Material for this task =>
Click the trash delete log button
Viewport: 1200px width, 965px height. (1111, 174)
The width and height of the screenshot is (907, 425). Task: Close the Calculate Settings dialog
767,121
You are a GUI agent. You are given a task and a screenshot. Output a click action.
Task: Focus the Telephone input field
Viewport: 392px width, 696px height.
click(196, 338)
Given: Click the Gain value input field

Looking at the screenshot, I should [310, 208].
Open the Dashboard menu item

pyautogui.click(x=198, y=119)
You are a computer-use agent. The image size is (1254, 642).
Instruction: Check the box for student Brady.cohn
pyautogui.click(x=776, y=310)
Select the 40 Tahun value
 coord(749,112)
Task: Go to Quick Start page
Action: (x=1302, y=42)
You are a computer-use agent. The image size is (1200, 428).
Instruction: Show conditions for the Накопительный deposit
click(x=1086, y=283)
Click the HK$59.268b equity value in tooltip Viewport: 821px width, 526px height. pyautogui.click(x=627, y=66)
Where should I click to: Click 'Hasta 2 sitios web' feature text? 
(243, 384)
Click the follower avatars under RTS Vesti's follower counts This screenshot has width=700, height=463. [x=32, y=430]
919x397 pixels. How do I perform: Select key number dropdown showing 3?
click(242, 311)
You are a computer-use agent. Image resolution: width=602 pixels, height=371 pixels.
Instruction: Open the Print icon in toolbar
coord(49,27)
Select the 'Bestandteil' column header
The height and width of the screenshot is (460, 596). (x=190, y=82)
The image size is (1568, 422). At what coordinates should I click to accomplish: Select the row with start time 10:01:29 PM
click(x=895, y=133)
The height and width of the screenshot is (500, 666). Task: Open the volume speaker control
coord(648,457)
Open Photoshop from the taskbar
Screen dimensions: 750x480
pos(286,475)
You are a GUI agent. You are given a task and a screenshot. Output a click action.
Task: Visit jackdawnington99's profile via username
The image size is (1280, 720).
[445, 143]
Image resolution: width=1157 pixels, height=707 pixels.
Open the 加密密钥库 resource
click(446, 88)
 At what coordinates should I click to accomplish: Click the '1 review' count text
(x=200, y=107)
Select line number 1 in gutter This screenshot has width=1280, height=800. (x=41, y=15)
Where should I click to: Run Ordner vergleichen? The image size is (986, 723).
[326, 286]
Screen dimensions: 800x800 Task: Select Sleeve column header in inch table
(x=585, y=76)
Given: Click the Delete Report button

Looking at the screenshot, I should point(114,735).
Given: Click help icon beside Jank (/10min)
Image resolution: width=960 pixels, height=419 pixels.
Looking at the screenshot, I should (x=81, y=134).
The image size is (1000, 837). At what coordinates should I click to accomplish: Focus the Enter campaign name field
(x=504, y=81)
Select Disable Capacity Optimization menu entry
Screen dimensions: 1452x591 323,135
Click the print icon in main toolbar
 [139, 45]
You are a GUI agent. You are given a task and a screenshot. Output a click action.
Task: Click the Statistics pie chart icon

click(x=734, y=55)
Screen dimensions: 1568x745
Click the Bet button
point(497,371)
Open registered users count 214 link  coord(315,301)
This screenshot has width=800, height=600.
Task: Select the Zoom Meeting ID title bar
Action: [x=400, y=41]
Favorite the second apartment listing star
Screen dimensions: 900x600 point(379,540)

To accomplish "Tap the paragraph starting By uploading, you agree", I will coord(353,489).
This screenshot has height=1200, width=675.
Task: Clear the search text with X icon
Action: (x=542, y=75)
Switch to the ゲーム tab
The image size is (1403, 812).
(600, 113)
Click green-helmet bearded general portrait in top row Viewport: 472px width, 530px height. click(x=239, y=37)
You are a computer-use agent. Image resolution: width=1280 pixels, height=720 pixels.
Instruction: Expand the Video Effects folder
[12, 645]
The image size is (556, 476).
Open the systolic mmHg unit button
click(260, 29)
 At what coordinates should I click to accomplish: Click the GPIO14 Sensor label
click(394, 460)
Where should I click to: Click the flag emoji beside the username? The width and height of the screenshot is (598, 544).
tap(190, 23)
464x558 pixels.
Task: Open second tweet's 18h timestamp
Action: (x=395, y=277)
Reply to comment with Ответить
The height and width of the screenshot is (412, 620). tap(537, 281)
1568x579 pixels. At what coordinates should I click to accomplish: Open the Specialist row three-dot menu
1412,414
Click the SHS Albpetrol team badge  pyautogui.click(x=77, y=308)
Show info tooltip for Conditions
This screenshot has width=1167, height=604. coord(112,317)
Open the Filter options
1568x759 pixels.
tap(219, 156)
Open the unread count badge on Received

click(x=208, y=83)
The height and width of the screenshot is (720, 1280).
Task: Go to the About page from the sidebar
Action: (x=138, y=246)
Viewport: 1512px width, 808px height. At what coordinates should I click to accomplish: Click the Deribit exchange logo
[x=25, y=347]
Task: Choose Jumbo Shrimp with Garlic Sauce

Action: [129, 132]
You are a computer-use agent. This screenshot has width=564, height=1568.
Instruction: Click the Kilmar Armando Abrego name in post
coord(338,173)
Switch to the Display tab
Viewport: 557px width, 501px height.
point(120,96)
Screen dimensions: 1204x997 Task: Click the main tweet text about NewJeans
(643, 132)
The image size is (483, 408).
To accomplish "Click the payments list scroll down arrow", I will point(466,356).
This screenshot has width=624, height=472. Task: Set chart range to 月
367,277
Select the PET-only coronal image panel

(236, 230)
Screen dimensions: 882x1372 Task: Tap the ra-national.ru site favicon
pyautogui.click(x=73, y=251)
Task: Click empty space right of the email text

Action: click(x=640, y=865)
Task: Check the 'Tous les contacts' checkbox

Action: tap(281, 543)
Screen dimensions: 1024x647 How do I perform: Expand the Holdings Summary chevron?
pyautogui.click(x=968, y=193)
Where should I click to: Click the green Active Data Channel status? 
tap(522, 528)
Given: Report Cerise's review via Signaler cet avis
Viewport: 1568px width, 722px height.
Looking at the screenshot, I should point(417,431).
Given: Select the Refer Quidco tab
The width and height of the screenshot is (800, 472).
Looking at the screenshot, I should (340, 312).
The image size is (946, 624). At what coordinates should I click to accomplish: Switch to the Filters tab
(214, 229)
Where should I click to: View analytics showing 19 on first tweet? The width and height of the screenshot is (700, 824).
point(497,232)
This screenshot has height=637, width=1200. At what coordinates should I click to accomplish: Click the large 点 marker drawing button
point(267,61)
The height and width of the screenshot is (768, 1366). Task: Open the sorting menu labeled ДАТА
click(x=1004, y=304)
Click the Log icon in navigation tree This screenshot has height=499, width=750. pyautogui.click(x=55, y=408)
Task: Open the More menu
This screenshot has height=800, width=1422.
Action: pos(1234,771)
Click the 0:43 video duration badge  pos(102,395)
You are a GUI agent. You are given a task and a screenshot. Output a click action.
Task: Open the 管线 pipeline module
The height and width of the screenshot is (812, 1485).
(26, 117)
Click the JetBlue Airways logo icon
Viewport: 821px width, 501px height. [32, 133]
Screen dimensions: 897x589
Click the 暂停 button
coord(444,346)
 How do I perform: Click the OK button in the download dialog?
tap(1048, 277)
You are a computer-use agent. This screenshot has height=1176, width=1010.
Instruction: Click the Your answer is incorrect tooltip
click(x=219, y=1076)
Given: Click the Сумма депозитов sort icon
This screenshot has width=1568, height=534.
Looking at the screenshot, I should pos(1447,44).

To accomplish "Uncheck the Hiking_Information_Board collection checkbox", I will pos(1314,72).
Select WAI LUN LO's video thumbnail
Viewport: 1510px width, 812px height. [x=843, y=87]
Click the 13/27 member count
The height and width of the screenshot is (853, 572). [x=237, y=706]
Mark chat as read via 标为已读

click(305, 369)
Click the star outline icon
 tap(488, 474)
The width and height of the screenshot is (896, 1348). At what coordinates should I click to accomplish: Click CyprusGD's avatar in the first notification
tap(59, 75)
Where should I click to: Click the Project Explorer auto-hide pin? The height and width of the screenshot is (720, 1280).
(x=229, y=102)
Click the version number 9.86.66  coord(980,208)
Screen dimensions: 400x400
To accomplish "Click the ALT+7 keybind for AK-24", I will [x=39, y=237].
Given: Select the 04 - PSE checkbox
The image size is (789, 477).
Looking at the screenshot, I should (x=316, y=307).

Exercise description =>
Reproduce exactly the entries above, limited to the lines from the one with "Instruction: Click the Kilmar" through the one with "Given: Report Cerise's", both included.

Response for this exercise =>
Instruction: Click the Kilmar Armando Abrego name in post
coord(338,173)
Switch to the Display tab
Viewport: 557px width, 501px height.
point(120,96)
Screen dimensions: 1204x997 Task: Click the main tweet text about NewJeans
(643, 132)
The image size is (483, 408).
To accomplish "Click the payments list scroll down arrow", I will point(466,356).
This screenshot has width=624, height=472. Task: Set chart range to 月
367,277
Select the PET-only coronal image panel

(236, 230)
Screen dimensions: 882x1372 Task: Tap the ra-national.ru site favicon
pyautogui.click(x=73, y=251)
Task: Click empty space right of the email text

Action: click(x=640, y=865)
Task: Check the 'Tous les contacts' checkbox

Action: tap(281, 543)
Screen dimensions: 1024x647 How do I perform: Expand the Holdings Summary chevron?
pyautogui.click(x=968, y=193)
Where should I click to: Click the green Active Data Channel status? 
tap(522, 528)
Given: Report Cerise's review via Signaler cet avis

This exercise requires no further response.